_Study material_:
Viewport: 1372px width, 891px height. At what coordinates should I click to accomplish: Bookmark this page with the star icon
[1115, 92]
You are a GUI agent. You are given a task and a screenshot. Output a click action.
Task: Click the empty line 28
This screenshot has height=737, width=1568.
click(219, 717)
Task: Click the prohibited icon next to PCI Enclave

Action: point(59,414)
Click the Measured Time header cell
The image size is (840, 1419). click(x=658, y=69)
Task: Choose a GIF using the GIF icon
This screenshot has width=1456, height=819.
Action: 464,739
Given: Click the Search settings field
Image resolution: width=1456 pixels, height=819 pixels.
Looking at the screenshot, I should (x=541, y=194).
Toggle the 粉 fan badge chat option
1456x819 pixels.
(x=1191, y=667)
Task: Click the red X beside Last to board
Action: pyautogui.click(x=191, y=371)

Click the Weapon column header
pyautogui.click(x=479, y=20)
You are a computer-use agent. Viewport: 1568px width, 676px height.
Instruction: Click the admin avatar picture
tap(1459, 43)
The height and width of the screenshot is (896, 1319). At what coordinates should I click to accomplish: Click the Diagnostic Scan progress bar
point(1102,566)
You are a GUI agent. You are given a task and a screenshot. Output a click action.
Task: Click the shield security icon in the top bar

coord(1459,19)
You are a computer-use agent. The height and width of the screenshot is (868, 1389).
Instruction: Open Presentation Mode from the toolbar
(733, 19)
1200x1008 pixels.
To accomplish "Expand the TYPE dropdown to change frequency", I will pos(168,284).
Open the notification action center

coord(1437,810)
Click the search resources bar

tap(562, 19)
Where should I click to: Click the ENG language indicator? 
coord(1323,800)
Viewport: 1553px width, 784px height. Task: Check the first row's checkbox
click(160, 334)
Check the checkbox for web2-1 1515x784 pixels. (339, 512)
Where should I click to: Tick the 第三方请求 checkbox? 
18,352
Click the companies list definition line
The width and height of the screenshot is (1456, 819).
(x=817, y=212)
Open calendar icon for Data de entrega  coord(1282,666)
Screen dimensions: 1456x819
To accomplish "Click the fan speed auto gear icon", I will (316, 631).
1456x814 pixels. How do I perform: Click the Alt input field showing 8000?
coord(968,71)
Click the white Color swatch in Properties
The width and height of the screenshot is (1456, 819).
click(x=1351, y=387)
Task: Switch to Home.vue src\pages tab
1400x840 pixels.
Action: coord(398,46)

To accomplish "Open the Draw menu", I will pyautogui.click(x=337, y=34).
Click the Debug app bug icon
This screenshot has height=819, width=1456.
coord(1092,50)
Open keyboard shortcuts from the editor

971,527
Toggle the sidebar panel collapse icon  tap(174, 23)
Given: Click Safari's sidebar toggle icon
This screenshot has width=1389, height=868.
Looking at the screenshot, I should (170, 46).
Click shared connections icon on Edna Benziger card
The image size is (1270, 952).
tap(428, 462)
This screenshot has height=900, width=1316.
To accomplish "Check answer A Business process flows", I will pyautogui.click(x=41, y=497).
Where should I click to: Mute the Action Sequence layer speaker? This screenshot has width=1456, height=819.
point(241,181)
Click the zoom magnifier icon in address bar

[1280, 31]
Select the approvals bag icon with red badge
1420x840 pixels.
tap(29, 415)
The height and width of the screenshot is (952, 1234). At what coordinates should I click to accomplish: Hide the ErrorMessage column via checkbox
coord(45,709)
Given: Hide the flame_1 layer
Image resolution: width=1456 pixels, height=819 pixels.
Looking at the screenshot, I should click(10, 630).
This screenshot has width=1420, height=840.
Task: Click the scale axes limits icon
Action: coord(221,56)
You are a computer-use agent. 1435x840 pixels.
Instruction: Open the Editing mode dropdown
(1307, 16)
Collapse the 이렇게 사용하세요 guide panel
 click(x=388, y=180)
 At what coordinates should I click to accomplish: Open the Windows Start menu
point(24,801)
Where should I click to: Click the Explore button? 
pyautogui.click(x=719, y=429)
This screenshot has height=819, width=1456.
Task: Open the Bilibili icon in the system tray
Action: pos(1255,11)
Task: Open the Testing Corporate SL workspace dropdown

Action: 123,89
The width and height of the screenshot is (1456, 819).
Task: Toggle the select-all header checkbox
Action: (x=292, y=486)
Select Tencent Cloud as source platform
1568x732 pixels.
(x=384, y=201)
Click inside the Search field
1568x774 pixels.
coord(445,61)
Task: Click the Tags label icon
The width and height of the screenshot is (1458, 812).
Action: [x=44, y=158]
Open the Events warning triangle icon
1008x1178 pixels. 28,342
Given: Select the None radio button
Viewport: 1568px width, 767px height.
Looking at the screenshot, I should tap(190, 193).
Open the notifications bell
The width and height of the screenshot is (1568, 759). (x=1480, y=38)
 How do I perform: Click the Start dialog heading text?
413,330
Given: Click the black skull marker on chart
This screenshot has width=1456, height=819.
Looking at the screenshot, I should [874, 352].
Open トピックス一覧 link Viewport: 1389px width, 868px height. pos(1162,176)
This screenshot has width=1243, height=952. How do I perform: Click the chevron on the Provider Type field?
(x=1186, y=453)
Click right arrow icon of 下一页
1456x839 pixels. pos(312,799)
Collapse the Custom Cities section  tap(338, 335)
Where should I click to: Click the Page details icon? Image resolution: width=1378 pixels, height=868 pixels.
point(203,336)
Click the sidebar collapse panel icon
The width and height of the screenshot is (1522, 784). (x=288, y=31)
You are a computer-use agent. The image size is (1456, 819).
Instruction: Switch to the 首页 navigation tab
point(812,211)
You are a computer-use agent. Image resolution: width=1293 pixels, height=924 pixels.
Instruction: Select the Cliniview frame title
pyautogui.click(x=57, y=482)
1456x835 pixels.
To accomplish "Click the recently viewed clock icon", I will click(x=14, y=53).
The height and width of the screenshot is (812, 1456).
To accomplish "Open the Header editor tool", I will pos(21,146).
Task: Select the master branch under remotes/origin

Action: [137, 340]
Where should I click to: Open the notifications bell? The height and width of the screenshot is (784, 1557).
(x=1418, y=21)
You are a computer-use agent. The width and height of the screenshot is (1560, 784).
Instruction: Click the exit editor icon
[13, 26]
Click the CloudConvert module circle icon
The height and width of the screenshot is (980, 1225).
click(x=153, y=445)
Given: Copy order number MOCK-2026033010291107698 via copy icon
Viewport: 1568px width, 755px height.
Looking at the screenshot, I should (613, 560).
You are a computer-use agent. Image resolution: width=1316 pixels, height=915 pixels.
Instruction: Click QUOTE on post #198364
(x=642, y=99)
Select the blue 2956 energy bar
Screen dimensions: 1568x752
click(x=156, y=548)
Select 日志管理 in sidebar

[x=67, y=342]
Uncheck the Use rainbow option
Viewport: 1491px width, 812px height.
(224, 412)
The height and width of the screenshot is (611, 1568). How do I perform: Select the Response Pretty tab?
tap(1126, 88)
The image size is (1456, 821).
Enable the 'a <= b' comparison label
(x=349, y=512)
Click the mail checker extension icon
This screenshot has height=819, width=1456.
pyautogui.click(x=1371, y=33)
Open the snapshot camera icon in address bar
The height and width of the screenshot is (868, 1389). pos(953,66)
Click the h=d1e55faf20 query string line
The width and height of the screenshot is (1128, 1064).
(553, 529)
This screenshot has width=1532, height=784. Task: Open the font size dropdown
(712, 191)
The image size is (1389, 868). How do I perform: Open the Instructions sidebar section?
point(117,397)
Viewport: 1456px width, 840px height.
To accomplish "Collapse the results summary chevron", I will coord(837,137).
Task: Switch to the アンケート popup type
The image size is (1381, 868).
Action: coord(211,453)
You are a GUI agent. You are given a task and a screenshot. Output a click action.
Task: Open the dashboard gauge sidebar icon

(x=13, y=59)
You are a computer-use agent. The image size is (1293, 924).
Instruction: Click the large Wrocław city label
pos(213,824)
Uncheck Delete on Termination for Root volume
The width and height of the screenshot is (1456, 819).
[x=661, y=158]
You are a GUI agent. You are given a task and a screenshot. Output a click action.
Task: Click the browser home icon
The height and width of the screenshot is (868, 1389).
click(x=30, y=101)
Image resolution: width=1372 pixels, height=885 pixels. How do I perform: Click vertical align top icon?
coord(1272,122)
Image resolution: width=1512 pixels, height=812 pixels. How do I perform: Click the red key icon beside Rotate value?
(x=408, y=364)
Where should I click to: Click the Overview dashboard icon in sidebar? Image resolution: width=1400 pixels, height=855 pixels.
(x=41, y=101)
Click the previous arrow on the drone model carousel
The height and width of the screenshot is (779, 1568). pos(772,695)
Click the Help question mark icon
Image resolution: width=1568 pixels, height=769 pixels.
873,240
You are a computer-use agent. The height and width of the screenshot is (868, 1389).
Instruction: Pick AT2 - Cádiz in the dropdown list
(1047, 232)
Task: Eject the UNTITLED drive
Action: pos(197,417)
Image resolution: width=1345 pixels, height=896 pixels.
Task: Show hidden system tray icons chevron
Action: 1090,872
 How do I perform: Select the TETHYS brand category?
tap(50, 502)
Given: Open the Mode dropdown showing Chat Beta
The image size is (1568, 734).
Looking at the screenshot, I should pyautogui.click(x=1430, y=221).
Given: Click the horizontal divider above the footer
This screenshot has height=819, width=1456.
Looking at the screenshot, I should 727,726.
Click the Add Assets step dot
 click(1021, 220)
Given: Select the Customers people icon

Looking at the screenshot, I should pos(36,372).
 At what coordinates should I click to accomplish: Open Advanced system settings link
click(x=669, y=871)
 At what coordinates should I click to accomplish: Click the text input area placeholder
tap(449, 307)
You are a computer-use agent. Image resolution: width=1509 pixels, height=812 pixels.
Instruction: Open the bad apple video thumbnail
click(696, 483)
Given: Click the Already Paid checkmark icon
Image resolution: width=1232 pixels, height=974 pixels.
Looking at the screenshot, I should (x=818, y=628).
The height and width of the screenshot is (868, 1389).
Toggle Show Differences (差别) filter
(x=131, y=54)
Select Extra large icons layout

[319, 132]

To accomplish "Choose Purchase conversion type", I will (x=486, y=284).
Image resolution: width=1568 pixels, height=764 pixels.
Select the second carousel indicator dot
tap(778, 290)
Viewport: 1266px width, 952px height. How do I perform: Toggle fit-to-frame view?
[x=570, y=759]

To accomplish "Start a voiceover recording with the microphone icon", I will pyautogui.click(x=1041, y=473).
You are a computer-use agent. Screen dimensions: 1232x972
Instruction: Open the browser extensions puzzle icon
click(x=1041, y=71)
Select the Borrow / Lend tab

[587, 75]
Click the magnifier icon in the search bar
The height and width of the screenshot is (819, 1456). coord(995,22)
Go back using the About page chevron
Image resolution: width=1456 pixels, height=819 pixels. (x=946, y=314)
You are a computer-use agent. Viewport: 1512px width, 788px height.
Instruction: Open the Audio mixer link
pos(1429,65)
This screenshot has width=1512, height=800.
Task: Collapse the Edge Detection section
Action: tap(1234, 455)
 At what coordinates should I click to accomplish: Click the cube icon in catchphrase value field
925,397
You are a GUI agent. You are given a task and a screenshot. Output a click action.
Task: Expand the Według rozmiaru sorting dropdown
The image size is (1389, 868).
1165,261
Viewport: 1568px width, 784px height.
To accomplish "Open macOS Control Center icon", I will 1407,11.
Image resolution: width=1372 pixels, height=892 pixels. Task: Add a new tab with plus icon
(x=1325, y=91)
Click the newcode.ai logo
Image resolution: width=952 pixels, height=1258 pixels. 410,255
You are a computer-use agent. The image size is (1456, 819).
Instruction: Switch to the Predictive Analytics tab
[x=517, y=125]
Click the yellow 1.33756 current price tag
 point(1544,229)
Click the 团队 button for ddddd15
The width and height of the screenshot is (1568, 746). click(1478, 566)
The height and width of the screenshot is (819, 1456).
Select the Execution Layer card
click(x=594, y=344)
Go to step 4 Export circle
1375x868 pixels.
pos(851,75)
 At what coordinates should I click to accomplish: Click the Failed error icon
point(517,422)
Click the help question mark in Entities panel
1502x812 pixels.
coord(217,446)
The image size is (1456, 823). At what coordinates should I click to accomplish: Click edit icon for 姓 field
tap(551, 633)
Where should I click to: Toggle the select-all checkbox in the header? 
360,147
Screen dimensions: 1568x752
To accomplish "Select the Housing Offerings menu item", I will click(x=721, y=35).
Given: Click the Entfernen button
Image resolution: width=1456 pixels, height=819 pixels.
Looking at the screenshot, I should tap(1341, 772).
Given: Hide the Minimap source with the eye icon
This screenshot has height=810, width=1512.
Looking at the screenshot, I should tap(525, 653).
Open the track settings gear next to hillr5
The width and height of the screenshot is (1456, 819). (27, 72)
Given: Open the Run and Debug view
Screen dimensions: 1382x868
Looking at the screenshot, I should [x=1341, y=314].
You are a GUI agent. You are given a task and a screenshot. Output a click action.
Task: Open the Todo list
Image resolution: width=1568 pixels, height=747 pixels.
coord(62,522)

_About this task_: In the entries above, find the line holding "Task: Open the dashboard gauge sidebar icon" and the line holding "You are a computer-use agent. The image size is (1293, 924)."; print both of them and every line between, exactly, and nothing else.

_Result_:
Task: Open the dashboard gauge sidebar icon

(x=13, y=59)
You are a computer-use agent. The image size is (1293, 924).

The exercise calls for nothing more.